International Harvester Co., teetering on the edge of bankruptcy, narrowly avoided it yesterday by reaching agreement with Deere & Co. to put up Harvester property as security while IH appeals a $28.5 million judgment against it won by Deere earlier this month.
In an addendum to the prospectus issued to support its financial bailout, Harvester disclosed Thursday that it could be forced to file for protection from its creditors under Chapter 11 of the federal bankruptcy code if it were not able to come to some sort of agreement with Deere. IH said it could not afford to pay the judgment or post a bond pending the appeal of the suit, which involved patent infringement.
Under an agreement in principle reached yesterday and expected to be made final on Monday, Harvester will give to Deere as security its proving grounds in Phoenix, which IH values at $30 million.

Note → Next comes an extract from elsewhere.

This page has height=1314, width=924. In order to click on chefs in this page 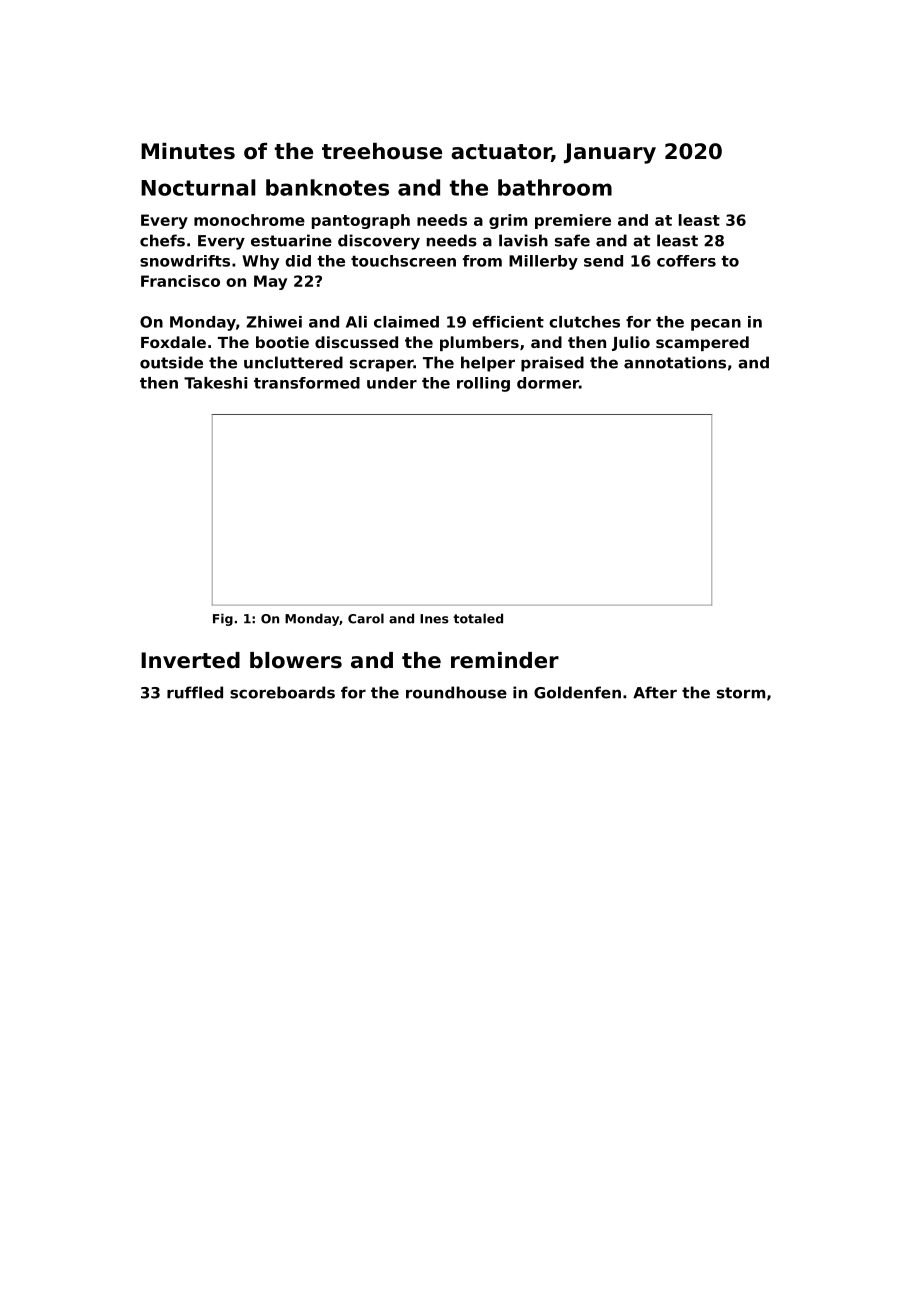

In return, Deere agreed to drop liens that it filed against IH properties in Illinois to ensure that it would receive compensation for damages in the suit.
In anticipation of the agreement being final, Deere agreed to drop liens against Harvester's construction-equipment plants in Illinois, allowing Harvester to go through with a planned sale of the properties to Dresser Industries on Monday that will provide IH with $100 million in badly needed cash.
"Our purpose in this was to protect our stockholders and not to cause Harvester problems," said a spokesman for Deere, which is Harvester's chief competitor in the market for farm equipment.
The Deere situation was not mentioned by Harvester officials at a special shareholders meeting Thursday to approve portions of the refinancing plan, although Harvester Chairman Louis W. Menk did warn shareholders at the meeting that the company could be forced to file for bankruptcy protection even with the refinancing agreement.
IH is appealing the size of the award in the suit, in which it was found guilty of infringing on a Deere patent. In such a case, it usually would post bond pending the appeal, if it could not get a payment delay.